Saturday 30 November 2019

A Letter from England - November 2019

Dear Friends,

Just now people in England are much concerned with two related matters: a forthcoming general election and Brexit—the United Kingdom’s secession from the European Union.
The outcome of the referendum held on 23 June 2016 (to decide on our continued membership) was very close: 52% in favour of leaving to 48% against, with an unusually large turnout of 72%. One might have expected general acceptance of the result, and our politicians to have set about implementing the expressed will of the people. Alas, the reality has been otherwise.
The closeness of the result was one problem. If those who voted leave had travelled in coaches to vote, only one or two on each would have needed to change their mind for the outcome to have been quite the opposite. To complicate matters, the pattern of voting was not uniform across the Kingdom.
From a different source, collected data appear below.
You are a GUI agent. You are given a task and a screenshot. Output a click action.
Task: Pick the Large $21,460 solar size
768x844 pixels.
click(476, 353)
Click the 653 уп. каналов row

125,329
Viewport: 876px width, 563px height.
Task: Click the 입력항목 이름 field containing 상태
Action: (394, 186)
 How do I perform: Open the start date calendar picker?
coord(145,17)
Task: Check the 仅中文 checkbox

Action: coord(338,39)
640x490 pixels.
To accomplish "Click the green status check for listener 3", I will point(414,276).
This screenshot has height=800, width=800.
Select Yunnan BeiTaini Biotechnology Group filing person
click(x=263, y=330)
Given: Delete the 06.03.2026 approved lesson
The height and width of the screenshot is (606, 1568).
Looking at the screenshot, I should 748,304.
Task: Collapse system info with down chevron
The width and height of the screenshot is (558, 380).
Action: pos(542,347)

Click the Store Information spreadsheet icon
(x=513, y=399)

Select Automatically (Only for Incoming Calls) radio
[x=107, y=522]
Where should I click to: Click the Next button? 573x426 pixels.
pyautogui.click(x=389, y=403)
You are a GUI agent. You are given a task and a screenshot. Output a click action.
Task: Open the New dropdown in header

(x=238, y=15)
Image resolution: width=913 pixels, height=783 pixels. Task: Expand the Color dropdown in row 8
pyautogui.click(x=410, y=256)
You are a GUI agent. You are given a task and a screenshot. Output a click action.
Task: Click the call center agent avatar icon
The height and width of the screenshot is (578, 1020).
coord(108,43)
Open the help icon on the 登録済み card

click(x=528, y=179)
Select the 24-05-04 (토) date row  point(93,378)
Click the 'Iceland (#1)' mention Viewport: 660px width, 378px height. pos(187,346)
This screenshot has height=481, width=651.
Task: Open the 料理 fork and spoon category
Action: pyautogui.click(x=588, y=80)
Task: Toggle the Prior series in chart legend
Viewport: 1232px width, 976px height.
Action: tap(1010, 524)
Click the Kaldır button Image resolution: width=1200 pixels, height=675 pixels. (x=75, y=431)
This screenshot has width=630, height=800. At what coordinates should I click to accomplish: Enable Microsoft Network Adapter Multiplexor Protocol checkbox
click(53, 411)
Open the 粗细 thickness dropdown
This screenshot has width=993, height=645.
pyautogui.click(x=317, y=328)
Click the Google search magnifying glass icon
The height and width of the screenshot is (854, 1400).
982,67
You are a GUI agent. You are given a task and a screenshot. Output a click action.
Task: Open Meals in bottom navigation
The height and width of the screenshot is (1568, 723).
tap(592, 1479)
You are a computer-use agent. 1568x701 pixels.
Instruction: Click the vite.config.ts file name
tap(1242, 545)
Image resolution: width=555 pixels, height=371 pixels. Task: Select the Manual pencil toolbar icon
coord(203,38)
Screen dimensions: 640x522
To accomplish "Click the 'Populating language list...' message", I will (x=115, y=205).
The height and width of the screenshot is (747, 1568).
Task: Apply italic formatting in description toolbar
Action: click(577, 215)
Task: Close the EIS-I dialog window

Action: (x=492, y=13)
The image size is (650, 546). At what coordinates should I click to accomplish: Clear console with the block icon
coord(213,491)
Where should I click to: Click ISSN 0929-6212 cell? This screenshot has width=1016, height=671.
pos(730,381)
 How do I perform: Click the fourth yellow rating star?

Voters in Scotland and Northern Ireland preferred the remain option, the result provoking a renewal of the Scottish National campaign for secession from the United Kingdom, and fuelling unease in the nationalist community in Northern Ireland. Since the UK and Ireland joined the EU the border between them has been so open as to be merely notional for most purposes: a great benefit to both communities following decades of ‘the Troubles.’ A new ‘hard’ border is no welcome prospect. 
A further, and perhaps more challenging, problem was in interpreting the result of the referendum: What did ‘Brexit’ actually mean?  The terms ‘hard’ and ‘soft’ Brexit were bandied about to describe the various options, such as maintaining, or not, a customs union or a single market with the EU or making a clean break and building a new relationship from scratch with the EU. Those at the extreme ‘leave’ end of the spectrum of opinion declared that anything other than a ‘hard Brexit’ was no Brexit at all, and therefore the country had clearly chosen the hard variety, whilst it was clear that Members of Parliament who, whilst accepting the result of the referendum would have for the most part preferred to remain, did not accept this interpretation, declaring it to be potantially ruinous. 
The   first deal brought back to them by new Prime Minister Theresa May after negotiations with the EU was neither a fully hard deal nor a fully soft one. It was rejected repeatedly by MPs from both ends of the spectrum, and opinions were hardening all the time. At length Mrs May left office and a new Prime Minister, Boris Johnson, replaced her, promising to get the job done. He negotiated a modified deal which, although just approved by Parliament, brought new concerns which delayed its implementation—at which Mr Johnson called a General Election in the hope of increasing his majority and forcing the deal through.
After three-and-a-half years of delay here is much exasperation with the political establishment. To a large extent the usual political party loyalties appear to have been replaced by allegiances to the ‘leave’ or ‘remain’ camps. There are growing concerns about the nature of the Irish Border and indeed the future status of Northern Ireland, the prospect of Scottish secession, the possibilities for new trade deals and the outlook for British industry after Brexit. 
In all this it is surprising that no-one has bothered to ask those one or two coach passengers whether they have changed their mind yet. Perhaps we should.